Inflammation and Vascular Remodeling

1Department of Medicine and Bioregulatory Sciences, Institute of Health Biosciences, The University of Tokushima Graduate School, 3-18-15 Kuramoto-cho, Tokushima 770-8503, Japan
2Department of Molecular Cardiovascular Biology and Pharmacology, Ehime University Graduate School of Medicine, Shitsukawa, Ehime Tōon 791-0295, Japan
3Department of Cardiology, Nagoya University Graduate School of Medicine, 65 Tsurumai, Showa-ku, Nagoya 466-8550, Japan
4Centre of Translational Medicine and Therapeutics, William Harvey Research Institute, Barts and The London School of Medicine and Dentistry, Queen Mary University of London, London EC1M 6BQ, UK
5Penn Cardiovascular Institute, Perelman School of Medicine, University of Pennsylvania, 11-136 TRC Building 421, 3400 Civic Center Boulevard, Philadelphia, PA 19104-6160, USA

Received 13 September 2012; Accepted 13 September 2012

Copyright © 2012 Ken-ichi Aihara et al. This is an open access article distributed under the Creative Commons Attribution License, which permits unrestricted use, distribution, and reproduction in any medium, provided the original work is properly cited.

1. Introduction

Cardio- and cerebrovascular diseases are the major causes of death worldwide. Accumulating evidence has revealed that inflammation plays a pivotal role in the progression of vascular remodeling and atherosclerosis leading to cardiovascular events. In fact, several inflammatory markers such as a high-sensitivity C-reactive protein have been shown to predict cardiovascular events. In addition, metabolic disorders, including hyperglycemia, hyperinsulinemia, and dyslipidemia, injure the vascular wall and contribute to the development of vascular remodeling. Most of these metabolic stimuli initially impair homeostasis of the cardiovascular system through inflammation with recruitment of leukocytes and increased secretion of adhesion molecules, chemoattractant cytokines, and proinflammatory cytokines from endothelial cells, vascular smooth muscle cells, fibroblasts, and macrophages.
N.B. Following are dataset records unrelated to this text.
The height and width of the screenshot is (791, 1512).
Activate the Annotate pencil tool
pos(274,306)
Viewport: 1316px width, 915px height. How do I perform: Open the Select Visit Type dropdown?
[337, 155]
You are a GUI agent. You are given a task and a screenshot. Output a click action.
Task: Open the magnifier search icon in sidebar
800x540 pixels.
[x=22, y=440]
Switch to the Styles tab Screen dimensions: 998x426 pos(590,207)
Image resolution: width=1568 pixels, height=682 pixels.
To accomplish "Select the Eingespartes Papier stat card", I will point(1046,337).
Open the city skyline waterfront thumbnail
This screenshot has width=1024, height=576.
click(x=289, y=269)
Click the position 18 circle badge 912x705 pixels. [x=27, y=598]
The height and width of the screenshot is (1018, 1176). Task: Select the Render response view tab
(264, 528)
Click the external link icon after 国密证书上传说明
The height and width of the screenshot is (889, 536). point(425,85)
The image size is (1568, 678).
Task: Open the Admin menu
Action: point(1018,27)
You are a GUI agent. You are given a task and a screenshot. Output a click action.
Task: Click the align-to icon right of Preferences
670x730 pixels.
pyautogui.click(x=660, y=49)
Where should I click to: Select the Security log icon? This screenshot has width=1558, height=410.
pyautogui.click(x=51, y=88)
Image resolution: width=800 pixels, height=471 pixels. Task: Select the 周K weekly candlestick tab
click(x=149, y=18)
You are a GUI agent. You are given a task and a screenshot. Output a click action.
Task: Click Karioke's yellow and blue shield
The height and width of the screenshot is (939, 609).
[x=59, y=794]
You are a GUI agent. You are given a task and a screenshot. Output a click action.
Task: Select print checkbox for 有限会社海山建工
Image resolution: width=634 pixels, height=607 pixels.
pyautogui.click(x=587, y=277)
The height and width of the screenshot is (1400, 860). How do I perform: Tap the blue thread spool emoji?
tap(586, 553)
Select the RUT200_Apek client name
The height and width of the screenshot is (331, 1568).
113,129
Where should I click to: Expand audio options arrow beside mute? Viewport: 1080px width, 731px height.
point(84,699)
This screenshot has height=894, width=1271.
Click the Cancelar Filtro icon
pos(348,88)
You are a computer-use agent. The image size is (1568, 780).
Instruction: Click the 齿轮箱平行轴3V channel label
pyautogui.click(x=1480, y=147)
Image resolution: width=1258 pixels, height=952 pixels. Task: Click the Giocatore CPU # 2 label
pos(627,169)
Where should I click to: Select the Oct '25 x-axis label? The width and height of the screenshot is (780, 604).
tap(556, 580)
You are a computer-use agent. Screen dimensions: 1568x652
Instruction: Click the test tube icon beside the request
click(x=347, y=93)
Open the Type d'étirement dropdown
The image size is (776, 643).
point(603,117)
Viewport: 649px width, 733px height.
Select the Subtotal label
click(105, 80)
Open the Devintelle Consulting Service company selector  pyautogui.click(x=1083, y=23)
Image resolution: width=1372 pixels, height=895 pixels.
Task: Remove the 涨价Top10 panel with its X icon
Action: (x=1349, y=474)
In this special issue, we invited front-line researchers and authors to submit original research and review articles that explore the interactions between inflammation and vascular remodeling. Finally, we were able to publish 6 review articles and 6 original research articles that provide pivotal evidence for understanding the pathophysiological roles of inflammation in vascular remodeling on a clinical basis and a molecular basis. The following papers will be useful for establishing treatment strategies to promote worldwide public health.

2. Review Articles

K. Ohshima et al. reviewed pathophysiological roles of peroxisome proliferator-activated receptor γ (PPAR-γ) in the process of development of atherosclerosis with vascular inflammation. They focused on novel insights into PPAR-γ activation and the immune system.

Since statins have not only cholesterol-lowering effects but also pleiotropic effects on the cardiovascular system, including anti-inflammatory and antioxidant effects and improvement of nitric oxide bioavailability, S. Yagi et al. focused on the effects of statins on cardiorenal syndrome on a clinical basis and a molecular basis.

Epoxyeicosatrienoic acids (EETs) have been shown to exert various biological effects on the vasculature including relaxation of vascular tone, cellular proliferation, and angiogenesis. S. J. Thomson et al. introduced the accumulating evidence of the anti-inflammatory effects of EETs in the cardiovascular system.

K. Yoshimura et al. previously reported the usefulness of c-Jun N-terminal kinase, a proinflammatory signaling molecule, as a nonsurgical therapeutic target for abdominal aortic aneurysm (AAA). Therefore, in their paper, they focused on recent advances in pharmacological intervention against the development of AAA.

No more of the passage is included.